» **Instructions for the task**: The answer must be an exact copy of the lines from the one containing "Click the 居中 center alignment icon" through the last line of the records, with the pictures left out.

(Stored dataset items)
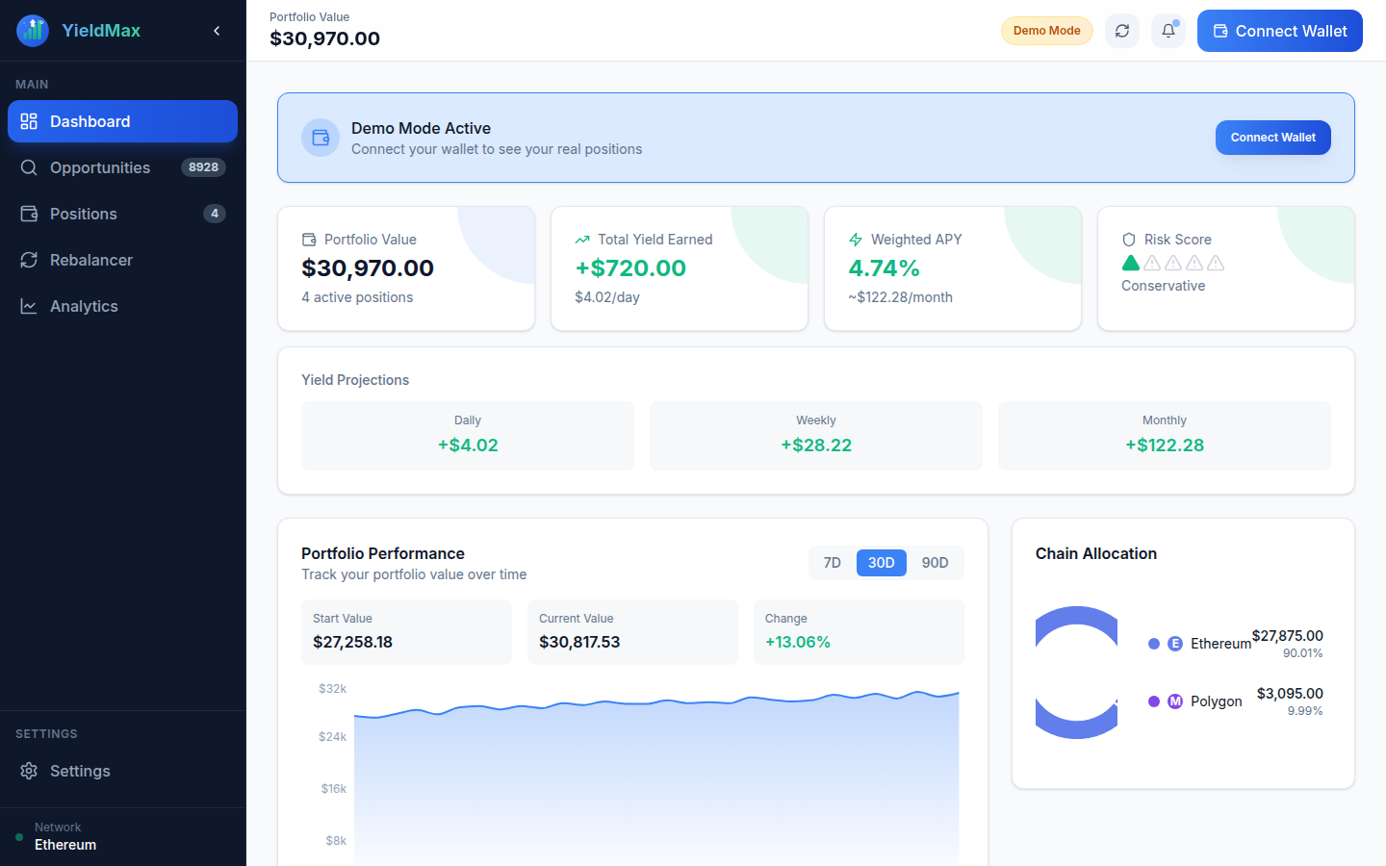Select the 90D time range
Viewport: 1386px width, 866px height.
tap(935, 563)
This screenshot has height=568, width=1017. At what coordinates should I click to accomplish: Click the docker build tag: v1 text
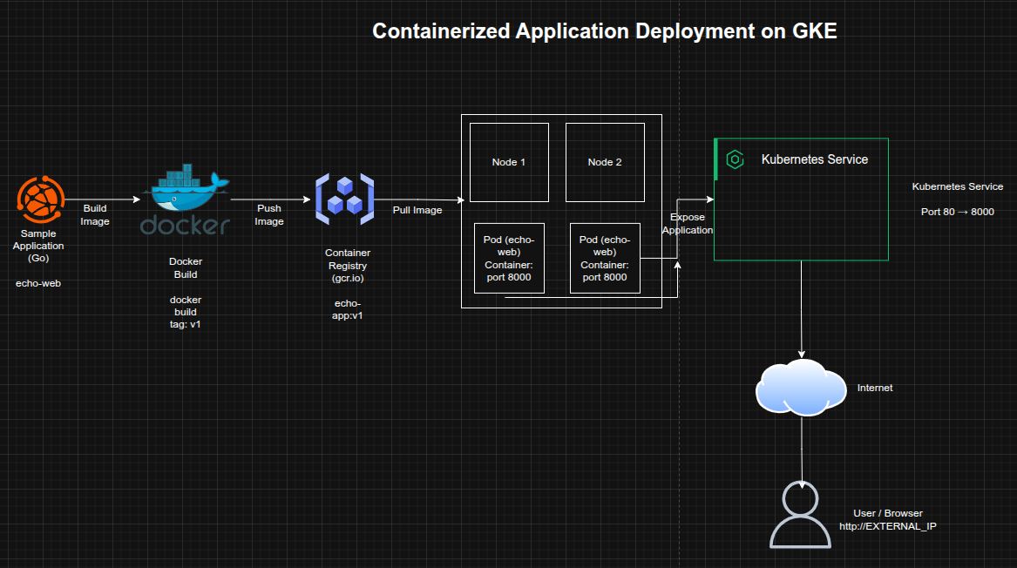click(x=186, y=312)
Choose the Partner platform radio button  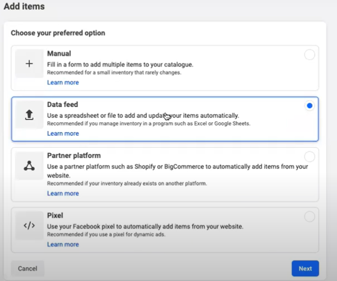click(310, 156)

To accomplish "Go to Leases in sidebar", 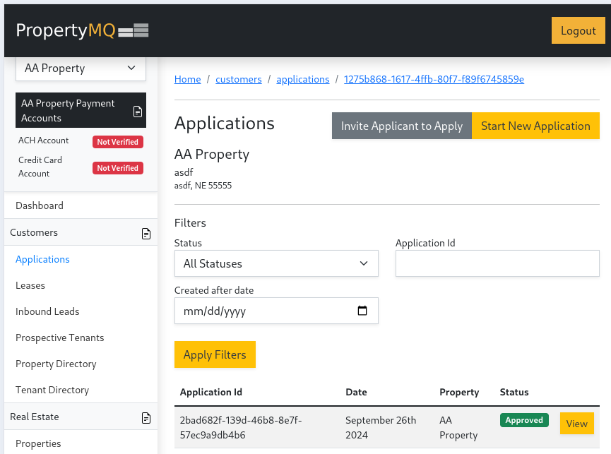I will coord(30,285).

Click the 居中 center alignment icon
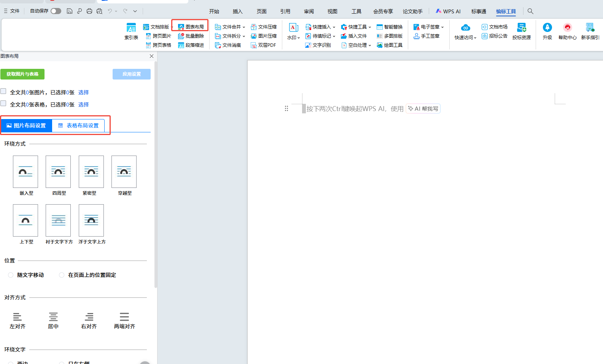click(53, 317)
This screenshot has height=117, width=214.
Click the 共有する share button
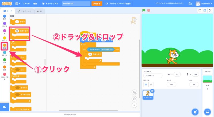[97, 4]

» **Exercise response**:
Click the 居中 center alignment icon
click(53, 317)
This screenshot has height=117, width=214.
Click the 共有する share button
[97, 4]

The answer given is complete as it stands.